## Your assignment
Take every line from the records below that includes the word "button".

(Items from a data source)
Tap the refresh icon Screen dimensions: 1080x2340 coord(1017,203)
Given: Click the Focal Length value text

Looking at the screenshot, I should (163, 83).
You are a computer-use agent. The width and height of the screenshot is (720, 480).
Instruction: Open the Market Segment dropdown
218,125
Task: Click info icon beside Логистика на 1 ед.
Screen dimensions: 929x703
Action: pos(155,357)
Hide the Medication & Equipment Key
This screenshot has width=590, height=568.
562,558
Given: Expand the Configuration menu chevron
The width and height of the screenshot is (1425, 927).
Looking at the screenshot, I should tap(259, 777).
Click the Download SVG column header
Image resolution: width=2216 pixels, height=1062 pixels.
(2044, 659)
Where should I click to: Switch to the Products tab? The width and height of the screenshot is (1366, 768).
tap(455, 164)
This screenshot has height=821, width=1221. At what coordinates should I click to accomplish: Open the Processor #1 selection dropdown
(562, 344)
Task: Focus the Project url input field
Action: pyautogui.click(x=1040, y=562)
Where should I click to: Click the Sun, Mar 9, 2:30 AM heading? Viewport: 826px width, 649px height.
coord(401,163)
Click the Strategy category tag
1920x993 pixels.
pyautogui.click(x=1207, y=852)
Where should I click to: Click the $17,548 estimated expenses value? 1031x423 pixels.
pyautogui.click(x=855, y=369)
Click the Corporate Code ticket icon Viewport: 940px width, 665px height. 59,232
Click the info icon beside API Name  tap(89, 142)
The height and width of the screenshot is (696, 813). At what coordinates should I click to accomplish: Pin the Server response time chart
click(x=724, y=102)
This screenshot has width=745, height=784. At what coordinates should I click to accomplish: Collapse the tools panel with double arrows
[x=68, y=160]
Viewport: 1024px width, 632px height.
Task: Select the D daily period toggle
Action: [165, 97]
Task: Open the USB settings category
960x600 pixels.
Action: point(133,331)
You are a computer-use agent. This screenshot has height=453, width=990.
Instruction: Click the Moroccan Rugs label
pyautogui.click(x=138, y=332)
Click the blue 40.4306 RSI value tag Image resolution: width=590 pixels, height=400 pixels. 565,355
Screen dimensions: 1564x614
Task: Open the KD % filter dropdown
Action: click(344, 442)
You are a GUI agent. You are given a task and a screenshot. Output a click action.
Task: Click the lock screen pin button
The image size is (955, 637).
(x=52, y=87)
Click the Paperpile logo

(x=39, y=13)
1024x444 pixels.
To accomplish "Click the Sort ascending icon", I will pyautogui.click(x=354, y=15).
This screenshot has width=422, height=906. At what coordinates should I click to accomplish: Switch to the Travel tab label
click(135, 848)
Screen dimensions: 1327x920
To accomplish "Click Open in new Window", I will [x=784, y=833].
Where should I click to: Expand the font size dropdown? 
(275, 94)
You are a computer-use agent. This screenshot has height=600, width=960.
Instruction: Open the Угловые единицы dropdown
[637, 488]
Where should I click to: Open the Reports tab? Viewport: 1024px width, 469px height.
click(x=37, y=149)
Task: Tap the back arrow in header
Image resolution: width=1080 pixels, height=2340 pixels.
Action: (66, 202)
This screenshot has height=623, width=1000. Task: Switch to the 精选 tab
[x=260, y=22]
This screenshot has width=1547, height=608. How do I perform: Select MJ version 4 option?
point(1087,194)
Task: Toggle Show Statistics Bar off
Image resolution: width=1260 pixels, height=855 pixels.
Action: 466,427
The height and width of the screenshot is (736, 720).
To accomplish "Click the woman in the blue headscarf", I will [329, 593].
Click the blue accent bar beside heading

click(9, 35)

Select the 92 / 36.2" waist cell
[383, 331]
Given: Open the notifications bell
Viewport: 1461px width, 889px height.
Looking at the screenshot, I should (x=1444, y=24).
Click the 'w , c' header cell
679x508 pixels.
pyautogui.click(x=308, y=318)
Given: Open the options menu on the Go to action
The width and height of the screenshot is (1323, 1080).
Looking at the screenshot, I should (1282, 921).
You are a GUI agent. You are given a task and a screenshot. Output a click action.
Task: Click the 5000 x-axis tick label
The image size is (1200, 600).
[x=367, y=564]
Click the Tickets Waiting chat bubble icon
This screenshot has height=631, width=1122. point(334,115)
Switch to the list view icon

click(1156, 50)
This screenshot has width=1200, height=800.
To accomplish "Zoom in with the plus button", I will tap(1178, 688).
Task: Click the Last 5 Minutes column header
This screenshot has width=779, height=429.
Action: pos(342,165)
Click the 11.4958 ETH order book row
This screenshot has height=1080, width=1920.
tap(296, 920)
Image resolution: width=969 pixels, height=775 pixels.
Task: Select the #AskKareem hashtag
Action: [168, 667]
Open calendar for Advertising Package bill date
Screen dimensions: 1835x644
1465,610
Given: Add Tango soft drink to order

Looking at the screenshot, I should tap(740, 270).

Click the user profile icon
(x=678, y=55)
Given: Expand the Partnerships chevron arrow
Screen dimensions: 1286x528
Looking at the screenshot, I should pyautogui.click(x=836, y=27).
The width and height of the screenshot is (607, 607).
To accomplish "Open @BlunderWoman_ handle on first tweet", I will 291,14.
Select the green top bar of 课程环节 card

## Response
Task: Click the lock screen pin button
To accomplish "Zoom in with the plus button", I will tap(1178, 688).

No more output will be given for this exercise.